According to an article that was published by two University of Illinois experts in bankruptcy law, the bankruptcy reorganizations of General Motors and Chrysler embodied a sea change in corporate restructuring. It was an event that could herald that end of the current system of bankruptcy reorganization.

Ralph Brubaker and Charles Tabb, two law professors from the University of Illinois, argue that the legal principles that were applied in the Chrysler and GM bankruptcies, were ill-advised and eventually undermined the distributional models of bankruptcy reorganizations. Chrysler and GM bankruptcies are two of the biggest in U.S. history at $83.5 and 39.9 billion, respectively.

Charles Tabb mentioned that, “It would be slightly less troubling if GM and Chrysler were just political aberrations, and could be viewed by courts as byproducts of the extraordinary economic and political pressure of preventing two-thirds of the American automotive industry from disappearing. But that’s not the case. These types of bankruptcies have been happening for some time; Chrysler and GM just brought it to the forefront.”

Traditionally, bankruptcy reorganizations have been effectuated by a Chapter 11 plan of reorganization, with complex prerequisites for disclosure, creditor voting and allotment of stakes among owners and creditors.
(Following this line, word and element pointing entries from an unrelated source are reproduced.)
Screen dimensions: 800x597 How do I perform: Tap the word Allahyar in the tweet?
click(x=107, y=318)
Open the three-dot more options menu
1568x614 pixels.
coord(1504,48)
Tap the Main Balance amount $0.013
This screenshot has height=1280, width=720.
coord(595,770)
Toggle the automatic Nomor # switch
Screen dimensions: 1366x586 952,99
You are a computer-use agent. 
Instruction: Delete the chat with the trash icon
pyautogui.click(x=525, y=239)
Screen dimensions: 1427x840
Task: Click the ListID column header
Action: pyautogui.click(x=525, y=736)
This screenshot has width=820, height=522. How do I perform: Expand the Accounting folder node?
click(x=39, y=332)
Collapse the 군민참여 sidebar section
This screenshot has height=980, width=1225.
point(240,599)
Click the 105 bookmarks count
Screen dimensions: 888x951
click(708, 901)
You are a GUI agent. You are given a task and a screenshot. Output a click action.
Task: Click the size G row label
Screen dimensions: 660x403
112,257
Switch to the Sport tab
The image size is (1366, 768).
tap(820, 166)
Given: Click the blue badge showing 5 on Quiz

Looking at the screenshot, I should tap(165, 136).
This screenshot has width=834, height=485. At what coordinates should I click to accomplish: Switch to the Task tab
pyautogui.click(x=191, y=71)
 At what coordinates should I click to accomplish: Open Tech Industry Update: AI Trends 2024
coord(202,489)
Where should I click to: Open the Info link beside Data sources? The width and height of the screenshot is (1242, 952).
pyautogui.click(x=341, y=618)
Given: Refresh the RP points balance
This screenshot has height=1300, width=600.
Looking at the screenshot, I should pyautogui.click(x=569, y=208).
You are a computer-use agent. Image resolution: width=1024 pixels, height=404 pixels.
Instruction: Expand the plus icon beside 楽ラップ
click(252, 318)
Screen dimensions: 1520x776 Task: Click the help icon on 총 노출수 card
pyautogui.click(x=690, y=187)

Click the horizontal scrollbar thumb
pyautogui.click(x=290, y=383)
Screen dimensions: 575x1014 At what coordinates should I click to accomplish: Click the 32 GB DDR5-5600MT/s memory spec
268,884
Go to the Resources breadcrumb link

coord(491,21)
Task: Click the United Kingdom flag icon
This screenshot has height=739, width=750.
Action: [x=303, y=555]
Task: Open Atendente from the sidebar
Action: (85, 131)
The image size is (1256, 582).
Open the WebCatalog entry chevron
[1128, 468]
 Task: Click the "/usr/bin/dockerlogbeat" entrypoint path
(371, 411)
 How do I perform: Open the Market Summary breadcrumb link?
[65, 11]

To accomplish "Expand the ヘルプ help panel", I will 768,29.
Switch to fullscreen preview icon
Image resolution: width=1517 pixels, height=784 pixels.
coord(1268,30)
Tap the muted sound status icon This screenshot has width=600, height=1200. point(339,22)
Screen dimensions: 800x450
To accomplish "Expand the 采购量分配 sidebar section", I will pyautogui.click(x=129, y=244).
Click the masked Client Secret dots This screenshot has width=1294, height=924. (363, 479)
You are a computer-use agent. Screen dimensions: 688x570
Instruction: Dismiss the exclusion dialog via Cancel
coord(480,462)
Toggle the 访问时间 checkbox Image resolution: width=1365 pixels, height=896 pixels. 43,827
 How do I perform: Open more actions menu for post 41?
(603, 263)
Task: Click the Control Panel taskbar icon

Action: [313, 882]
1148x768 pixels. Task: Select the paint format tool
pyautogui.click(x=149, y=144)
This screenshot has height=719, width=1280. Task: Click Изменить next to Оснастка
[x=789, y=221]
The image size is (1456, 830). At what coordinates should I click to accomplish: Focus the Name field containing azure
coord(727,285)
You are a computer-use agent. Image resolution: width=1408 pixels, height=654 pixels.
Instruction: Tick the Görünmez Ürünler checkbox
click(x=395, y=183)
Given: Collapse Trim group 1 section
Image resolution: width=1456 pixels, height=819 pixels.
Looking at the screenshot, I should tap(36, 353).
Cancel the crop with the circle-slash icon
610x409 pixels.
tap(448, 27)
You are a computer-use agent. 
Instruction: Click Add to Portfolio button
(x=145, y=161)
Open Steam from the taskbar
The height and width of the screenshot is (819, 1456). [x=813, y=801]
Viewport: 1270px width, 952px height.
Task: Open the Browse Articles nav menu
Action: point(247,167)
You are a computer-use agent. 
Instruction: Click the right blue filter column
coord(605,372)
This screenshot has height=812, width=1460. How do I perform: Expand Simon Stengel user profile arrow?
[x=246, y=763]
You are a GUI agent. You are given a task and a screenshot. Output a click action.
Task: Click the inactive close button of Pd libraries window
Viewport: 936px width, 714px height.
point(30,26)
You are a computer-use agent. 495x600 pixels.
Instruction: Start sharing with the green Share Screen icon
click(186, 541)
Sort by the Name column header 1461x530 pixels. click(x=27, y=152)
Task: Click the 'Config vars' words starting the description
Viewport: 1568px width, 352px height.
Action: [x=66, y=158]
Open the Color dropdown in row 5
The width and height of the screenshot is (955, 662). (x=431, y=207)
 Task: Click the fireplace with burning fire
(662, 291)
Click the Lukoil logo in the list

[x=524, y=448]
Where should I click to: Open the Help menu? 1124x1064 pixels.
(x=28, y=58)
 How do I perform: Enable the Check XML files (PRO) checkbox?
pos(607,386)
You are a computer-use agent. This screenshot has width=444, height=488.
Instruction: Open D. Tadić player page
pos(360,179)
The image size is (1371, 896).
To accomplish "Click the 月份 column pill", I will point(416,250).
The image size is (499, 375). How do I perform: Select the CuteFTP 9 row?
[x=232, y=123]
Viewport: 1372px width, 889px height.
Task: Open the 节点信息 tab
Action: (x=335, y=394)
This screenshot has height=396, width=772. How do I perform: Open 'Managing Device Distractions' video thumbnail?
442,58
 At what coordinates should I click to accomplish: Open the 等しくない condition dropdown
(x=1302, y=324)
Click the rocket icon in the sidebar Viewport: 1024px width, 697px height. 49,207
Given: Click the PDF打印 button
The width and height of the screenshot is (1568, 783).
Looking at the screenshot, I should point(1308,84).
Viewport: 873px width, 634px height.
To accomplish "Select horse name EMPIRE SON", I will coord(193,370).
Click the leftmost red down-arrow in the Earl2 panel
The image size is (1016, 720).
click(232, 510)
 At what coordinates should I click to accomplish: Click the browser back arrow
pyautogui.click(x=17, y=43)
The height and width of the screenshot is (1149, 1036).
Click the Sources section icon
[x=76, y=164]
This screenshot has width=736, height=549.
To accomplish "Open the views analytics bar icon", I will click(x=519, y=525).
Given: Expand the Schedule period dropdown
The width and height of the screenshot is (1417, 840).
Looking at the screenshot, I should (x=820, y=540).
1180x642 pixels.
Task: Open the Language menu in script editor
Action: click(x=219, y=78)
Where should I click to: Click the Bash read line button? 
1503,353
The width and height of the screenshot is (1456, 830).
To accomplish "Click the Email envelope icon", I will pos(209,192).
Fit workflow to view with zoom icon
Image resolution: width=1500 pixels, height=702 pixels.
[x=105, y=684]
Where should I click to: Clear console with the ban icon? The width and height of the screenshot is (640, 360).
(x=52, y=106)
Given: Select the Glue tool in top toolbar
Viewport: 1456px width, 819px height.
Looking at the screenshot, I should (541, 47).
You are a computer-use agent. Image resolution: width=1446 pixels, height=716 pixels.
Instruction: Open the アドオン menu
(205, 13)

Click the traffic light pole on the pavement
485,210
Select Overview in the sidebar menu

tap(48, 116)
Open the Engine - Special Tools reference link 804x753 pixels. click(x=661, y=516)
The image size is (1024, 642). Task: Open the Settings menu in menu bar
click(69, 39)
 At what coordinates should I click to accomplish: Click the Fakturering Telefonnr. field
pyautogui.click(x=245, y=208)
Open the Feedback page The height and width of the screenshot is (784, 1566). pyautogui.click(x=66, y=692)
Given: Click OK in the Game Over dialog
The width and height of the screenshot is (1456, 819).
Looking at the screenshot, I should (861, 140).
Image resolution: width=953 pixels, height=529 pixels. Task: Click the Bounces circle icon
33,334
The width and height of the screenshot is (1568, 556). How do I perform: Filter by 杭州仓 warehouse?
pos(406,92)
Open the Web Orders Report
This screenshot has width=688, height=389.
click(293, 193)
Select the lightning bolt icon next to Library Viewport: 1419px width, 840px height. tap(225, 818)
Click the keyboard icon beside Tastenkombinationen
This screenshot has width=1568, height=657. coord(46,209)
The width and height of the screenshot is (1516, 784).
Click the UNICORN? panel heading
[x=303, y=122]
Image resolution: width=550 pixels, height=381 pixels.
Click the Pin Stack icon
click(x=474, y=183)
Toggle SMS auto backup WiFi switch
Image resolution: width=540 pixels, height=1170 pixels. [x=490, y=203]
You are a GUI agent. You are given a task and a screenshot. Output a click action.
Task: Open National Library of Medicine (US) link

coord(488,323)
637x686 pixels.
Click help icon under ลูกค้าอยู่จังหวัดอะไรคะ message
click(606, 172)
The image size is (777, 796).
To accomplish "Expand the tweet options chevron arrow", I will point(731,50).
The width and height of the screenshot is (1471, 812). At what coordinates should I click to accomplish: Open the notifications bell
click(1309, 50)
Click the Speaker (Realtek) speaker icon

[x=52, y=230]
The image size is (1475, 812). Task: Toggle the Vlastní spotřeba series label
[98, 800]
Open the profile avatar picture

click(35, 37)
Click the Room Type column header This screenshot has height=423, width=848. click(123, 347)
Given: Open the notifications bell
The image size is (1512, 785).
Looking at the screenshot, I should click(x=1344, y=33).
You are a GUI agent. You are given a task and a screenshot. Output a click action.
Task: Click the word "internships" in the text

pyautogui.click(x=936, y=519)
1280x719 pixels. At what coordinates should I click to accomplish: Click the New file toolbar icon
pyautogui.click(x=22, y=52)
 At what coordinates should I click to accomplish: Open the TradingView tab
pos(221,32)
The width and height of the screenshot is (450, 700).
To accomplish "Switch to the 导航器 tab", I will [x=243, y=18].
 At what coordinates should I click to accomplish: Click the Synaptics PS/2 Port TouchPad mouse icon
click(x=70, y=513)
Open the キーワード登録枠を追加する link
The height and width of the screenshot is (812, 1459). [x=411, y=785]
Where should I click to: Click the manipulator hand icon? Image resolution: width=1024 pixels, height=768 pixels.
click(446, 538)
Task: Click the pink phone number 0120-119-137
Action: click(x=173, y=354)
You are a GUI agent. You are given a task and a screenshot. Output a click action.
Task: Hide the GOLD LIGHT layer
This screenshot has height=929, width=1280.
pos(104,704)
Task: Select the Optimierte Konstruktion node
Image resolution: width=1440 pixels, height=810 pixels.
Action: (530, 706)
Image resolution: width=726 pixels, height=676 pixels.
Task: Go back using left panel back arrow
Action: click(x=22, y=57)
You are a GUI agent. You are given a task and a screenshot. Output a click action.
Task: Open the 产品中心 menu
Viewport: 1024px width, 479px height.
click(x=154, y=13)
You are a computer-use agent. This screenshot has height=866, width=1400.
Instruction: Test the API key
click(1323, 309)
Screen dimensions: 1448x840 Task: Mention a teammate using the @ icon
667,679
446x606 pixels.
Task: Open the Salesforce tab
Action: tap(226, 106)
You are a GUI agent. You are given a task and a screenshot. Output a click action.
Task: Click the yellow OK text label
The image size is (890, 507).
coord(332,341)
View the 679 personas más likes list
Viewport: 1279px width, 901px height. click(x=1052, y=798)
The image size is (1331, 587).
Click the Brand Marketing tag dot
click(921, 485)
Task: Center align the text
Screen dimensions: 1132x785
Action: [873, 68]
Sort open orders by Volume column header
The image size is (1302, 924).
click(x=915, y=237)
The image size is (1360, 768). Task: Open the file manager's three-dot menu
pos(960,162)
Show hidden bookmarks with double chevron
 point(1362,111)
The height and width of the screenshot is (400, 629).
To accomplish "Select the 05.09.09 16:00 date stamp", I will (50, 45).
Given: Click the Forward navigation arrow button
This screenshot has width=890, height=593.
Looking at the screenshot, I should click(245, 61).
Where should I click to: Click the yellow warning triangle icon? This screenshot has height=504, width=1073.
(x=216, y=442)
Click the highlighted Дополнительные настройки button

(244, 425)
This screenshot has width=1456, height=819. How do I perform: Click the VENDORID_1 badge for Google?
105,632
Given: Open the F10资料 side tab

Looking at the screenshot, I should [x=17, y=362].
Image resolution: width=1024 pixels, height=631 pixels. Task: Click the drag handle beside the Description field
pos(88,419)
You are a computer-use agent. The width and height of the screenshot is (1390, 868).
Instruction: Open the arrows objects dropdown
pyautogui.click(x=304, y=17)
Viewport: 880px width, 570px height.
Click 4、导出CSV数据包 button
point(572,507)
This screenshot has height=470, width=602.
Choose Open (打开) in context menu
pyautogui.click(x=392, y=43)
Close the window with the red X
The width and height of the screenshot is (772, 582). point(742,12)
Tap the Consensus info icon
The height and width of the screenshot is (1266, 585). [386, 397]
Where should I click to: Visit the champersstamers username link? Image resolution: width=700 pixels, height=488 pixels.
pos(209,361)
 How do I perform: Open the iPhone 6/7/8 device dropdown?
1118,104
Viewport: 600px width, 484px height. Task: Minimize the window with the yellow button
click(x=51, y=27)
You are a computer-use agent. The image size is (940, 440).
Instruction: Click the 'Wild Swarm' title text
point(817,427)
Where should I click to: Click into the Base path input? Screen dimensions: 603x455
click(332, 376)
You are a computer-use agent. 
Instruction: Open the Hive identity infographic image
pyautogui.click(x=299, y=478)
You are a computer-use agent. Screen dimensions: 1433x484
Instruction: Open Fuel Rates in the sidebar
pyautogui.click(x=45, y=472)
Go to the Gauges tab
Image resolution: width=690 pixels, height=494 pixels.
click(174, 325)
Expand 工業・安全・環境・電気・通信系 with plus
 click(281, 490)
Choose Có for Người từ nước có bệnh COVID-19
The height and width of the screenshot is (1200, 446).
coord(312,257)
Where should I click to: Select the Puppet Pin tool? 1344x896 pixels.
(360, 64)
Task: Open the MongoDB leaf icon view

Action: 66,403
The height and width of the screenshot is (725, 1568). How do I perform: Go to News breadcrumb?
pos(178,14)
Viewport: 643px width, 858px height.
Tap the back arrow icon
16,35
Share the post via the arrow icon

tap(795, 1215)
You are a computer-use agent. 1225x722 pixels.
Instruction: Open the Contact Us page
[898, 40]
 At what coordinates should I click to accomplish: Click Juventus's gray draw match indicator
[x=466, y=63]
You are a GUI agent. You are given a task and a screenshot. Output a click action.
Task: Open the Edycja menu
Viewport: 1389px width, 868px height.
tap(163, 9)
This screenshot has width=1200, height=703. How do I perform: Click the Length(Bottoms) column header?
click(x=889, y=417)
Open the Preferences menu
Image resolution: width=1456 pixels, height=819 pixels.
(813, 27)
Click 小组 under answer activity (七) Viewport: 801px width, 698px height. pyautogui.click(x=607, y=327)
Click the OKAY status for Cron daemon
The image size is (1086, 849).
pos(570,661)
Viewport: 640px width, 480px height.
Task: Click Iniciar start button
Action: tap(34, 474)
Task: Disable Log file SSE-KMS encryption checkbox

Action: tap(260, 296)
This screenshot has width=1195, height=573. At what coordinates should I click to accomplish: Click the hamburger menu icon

In the case of Chrysler and GM, however, it was done by sale and not by plan.

Brubaker said, “The acute danger this presents is that a nominal sale structure could be used to effectuate a purely internal boot-strap reorganization.” He also added, “That would distribute the value of the reorganized debtor entity among creditors in a manner that contravenes their relative priority rights in the debtor’s assets.”